Emile Louis apeló tanto el veredicto de la corte de Auxerre por los siete asesinatos de Borgoña, así como una condena de marzo de 2004 a veinte años de reclusión perpetua por la violación y tortura contra su segunda esposa y agresiones sexuales contra su hija adoptiva. El caso fue emblemático en Francia, y los medios en ese país pusieron el acento en la ausencia de los servicios sociales y la “apatía” de la Justicia francesa que, según se publicó, contaba desde el año 1984 con un informé que acusaba a Louis. Cuatro jueces fueron llevados a investigación y sancionados por sus actuaciones en el caso, pero tres de ellos finalmente lograron librarse de las condenas disciplinarias.
La investigación que apuntó al asesino serial nuevamente juzgado había sido realizada por un gendarme llamado Christian Jambert. Pero en 1997 el investigador fue hallado muerto. Una primera causa abierta tras su fallecimiento arrojó que se había suicidado. Pero ahora, una segunda pericia realizada en el marco del caso, concluyó en la posibilidad de que el investigador haya sido en realidad víctima de un homicidio. La nueva hipótesis derivó en una tercera autopsia que deberá determinar cuál fue realmente la causa de la muerte de Jambert, el investigador que desde su tumba puso en jaque a la Justicia por el caso que había develado y que llevó a la cárcel al múltiple homicida.

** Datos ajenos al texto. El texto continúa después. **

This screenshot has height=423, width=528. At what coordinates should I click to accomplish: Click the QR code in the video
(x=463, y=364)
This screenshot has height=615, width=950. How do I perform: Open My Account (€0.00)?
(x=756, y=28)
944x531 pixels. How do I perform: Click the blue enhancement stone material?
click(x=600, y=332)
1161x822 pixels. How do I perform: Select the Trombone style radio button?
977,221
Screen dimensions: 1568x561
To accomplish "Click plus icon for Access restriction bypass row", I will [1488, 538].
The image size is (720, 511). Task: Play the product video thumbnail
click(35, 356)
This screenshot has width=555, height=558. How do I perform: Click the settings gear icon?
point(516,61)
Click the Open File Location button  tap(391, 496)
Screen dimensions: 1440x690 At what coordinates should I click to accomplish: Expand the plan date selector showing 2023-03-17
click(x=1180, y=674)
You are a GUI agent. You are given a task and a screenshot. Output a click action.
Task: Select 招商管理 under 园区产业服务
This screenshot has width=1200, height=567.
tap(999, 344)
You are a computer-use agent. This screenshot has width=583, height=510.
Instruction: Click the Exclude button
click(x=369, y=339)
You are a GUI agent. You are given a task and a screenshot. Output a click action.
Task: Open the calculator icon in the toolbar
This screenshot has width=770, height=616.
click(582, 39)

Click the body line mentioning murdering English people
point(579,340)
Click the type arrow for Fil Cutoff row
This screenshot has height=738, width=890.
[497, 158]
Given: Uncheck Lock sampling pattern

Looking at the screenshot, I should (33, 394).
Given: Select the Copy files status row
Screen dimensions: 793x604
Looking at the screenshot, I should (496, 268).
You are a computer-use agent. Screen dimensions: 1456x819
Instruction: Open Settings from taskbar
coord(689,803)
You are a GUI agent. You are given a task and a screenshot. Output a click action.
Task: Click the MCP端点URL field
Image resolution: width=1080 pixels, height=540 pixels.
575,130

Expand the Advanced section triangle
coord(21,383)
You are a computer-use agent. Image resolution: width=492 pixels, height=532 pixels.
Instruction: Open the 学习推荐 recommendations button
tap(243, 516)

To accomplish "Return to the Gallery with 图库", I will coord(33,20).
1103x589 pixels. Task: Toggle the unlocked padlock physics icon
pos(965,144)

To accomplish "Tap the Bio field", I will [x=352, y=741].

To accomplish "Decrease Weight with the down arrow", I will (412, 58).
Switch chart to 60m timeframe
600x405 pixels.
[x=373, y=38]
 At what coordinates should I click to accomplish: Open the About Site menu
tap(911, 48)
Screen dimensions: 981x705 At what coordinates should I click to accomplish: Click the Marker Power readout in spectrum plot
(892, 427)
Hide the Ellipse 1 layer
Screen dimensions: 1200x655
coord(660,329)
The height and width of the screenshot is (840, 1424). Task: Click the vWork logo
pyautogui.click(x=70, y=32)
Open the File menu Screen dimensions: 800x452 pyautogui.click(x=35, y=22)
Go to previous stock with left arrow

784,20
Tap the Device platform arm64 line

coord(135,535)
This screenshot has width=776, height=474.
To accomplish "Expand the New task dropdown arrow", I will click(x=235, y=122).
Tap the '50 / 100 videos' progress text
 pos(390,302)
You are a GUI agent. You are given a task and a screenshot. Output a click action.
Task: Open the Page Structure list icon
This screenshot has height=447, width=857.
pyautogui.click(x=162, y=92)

Los crímenes de las jóvenes fueron cometidos entre 1975 y 1979. Los casos no despertaron gran interés en la prensa de entonces, ni siquiera en los funcionarios del departamento de asuntos sociales (DASS, según las siglas en francés) que tenían a cargo a las chicas. El único que insistió en avanzar en la investigación fue el gendarme: Jambert logró establecer que el conductor había tenido relación con las víctimas. El investigador murió, pero Louis confesó sus crímenes tres años más tarde. Según los defensores, al acusado le gustaba pescar en el lugar donde fueron hallados dos de los cuerpos. Allí, dijeron, él había visto a dos hombres de “apariencia magrebí” enterrando algo. Para la Justicia francesa no fue suficiente argumento para declararlo inocente.